Growing Odds of Rising Floodwaters

In separate research, Pardeep Pall and colleagues studied the historic and extremely destructive floods that inundated England and Wales in the autumn of 2000, the wettest autumn in a record dating back to 1766. Their goal was determining how greenhouse gas-driven warming might have changed the odds of this specific type of damaging weather event.

Pall, of the Institute for Atmospheric and Climate Science in Zurich, Switzerland, tied human-influenced warming patterns to elevated odds of floods caused by a specific displacement of the North Atlantic jet stream—the same type of event that caused the fall 2000 floods.

His team created and ran thousands of computer climate simulations models—even tapping a large network of off-hours home computers volunteered by weather enthusiasts through the distributed computing project climateprediction.net.

Their seasonal forecasts compared real world conditions with those of a parallel fall 2000 in which the 20th century’s greenhouse gas emissions and related warming had not occurred, to arrive at an estimate revealing how the odds of a similar event might have changed over time.

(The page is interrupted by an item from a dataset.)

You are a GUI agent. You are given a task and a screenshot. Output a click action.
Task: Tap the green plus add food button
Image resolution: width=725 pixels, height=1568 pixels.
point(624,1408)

“When we fed all these weather simulations into a flood model from Risk Management Solutions (RMS) we found that the odds of these floods occurring in autumn 2000 likely increased by about double or more,” he told reporters.

Ninety percent of the time, in fact, the model showed that the gases humans sent skyward over the past century raised the risk of flooding in England and Wales by more than 20 percent. In two out of every three models such floods were determined to be 90 percent more likely.

Where Water Is Wanted—And Where It’s Not

Myles Allen of the University of Oxford, in the United Kingdom, a co-author of the study of Britain’s Fall 2000 floods, said predicting the ways in which warming might impact different types of extreme weather events, in different locations around the world, is both daunting and vitally important.

“There will of course, for some time to come, be e­­­­­­­xtreme weather events happening that have been made less likely by human influence on climate,” he said. “You can’t assume just because the climate is changing and you see an extreme weather event that that particular weather event has been made more likely by climate change.

“Disentangling these things, and identifying—of the many extreme weather events that happen—which ones really have been made substantially more likely by human influence on climate, is a difficult but very interesting scientific endeavor.”